### Required task:
Report each line below that includes the word "what", copying it in full.

Lines on where to click
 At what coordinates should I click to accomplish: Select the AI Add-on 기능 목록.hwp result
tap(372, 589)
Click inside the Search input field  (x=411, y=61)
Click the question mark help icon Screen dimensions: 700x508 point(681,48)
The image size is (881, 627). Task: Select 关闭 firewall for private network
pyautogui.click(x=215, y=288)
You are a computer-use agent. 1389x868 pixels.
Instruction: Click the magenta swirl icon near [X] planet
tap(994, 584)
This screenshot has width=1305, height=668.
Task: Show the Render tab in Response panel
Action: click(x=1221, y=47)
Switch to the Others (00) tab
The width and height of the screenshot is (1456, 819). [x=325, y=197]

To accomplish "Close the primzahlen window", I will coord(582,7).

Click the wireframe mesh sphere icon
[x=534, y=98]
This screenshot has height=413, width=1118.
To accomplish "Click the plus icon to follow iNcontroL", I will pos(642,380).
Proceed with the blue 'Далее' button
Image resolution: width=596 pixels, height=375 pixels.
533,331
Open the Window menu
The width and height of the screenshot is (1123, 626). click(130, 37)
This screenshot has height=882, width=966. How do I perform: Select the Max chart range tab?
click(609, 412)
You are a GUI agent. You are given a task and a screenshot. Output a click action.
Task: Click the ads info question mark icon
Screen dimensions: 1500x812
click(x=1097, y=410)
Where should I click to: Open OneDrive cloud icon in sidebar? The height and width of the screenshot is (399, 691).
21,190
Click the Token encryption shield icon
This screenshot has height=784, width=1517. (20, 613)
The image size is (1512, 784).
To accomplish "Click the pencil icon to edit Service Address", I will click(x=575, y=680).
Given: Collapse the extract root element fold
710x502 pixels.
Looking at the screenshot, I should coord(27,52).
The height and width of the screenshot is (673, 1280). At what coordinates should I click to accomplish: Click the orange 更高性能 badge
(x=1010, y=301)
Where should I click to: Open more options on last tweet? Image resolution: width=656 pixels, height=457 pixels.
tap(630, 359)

### Reply:
 At what coordinates should I click to accomplish: Select the AI Add-on 기능 목록.hwp result
The height and width of the screenshot is (673, 1280). At what coordinates should I click to accomplish: Click the orange 更高性能 badge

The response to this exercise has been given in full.